Pick up the passage about Hayes and the Zarqawi claims after its final sentence and carry it forward.

* **Quoted passage**:
···
Since the release of his book in June 2004, Hayes has had plenty of chances
to correct the record. He has written regularly as a "senior writer" for the
Standard, and has made appearances on MSNBC's Hardball, NBC's
Meet the Press, and various CNN programs.
Yet he apparently stands by his lies, even as Powell has recanted his own
about Zarqawi. Hayes failed to revisit his claims in April, even as a video
clearly showed Zarqawi walking without a limp.
He turned a blind eye to inconvenient facts before his book came out, too.
He and his editor knew better. In March 2004, the Defense Intelligence Agency
(DIA) cast doubt on reports that Zarqawi had a leg amputated in 2002 in Baghdad.
And if he was in Baghdad at the time, the agency suspects he may have been there
unknown to Saddam. The CIA was even more skeptical in a reassessment of prewar
intelligence published in August 2004. The 1,500-page report questioned whether
Zarqawi got medical treatment of any kind in Baghdad. It also questioned whether
Saddam's regime ever harbored him. Even if it had, Zarqawi wasn't a member of
al-Qaeda before the war. He didn't swear bayat, or allegiance, to Osama
bin Laden until after Bush invaded Iraq, in October 2004. So much for the prewar
al-Qaeda link.
In April 2004, still two months before Hayes' book debuted, CNN quoted senior
U.S. officials saying tales of Zarqawi's amputated leg were greatly exaggerated.
The DIA investigation, coupled with interviews with some of Zarqawi's supporters
in custody, put an end to the myth. "Although the administration pointed to
Iraq's medical assistance to al-Zarqawi as evidence of a link between al-Qaeda
and Saddam Hussein's regime, it's now believed that al-Zarqawi still has both
legs," CNN.com said. Hayes and his publisher ignored this report as well.
What does Hayes say now that Zarqawi's body has turned up intact? Writing
breathlessly in the current Weekly Standard about the Zarqawi killing
("Their Man in Baghdad: What Zarqawi – and al-Qaeda – Were Up to Before the
Iraq War"), he scolds other journalists for not believing the lies he continues
to believe. "Many journalists either don't know or choose not to report the
fact that Zarqawi was in Baghdad with two dozen al-Qaeda associates nearly a
year before the war," he claims without any sourcing. (His book is similarly
bereft of citations or documentation. It contains no footnotes; in fact, it
doesn't even contain an index.)
···
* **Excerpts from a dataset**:
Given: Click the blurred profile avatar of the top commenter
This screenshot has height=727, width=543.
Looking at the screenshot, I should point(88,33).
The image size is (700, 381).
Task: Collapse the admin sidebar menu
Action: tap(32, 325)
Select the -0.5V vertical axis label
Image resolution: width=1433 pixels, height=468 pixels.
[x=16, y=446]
···
* **Answer to the exercise**:
But curiously, Hayes backs away from his earlier story about Zarqawi having
his leg amputated in a Baghdad hospital. Now he merely claims he received "medical
treatment" there, while couching that vague assertion by quoting from Gen. Tommy
Franks' new book. Only, Franks is not exactly a reliable source. The general
also claims that no one knew if bin Laden was in Tora Bora in December 2001
when he decided to use Afghans instead of U.S. troops to hunt for him, enabling
bin Laden and hundreds of other members of al-Qaeda to melt away and fight another
day. Several CIA and military officials now dispute Franks' claim. They say
they knew bin Laden was there, and Franks denied their requests for boots on
the ground.
In his 224-page book, Hayes leaves no Saddam conspiracy dot unconnected. He
echoes neocon fruitcake Laurie
Mylroie in finding links between Iraq and the 1993 World Trade Center bombing
(Mylroie's
wild-eyed conspiracy book is one of only two cited by Hayes in his). He
also argues what everyone save Dick Cheney now believes to be rubbish – that
9/11 hijacker Mohamed Atta met with Iraqi intelligence in Prague.
In a way, you have to feel sorry for a hack like Hayes. His book, a collection
of scraps swept up from the Office of Special Plan's cutting room floor, is
reducing to such thin gruel that even Sean "Hand Job" Hannity won't be able
to cite it for very long. It's poetic justice that Hayes is doomed to spend
the rest of his career having to defend it, along with his reputation as a "journalist."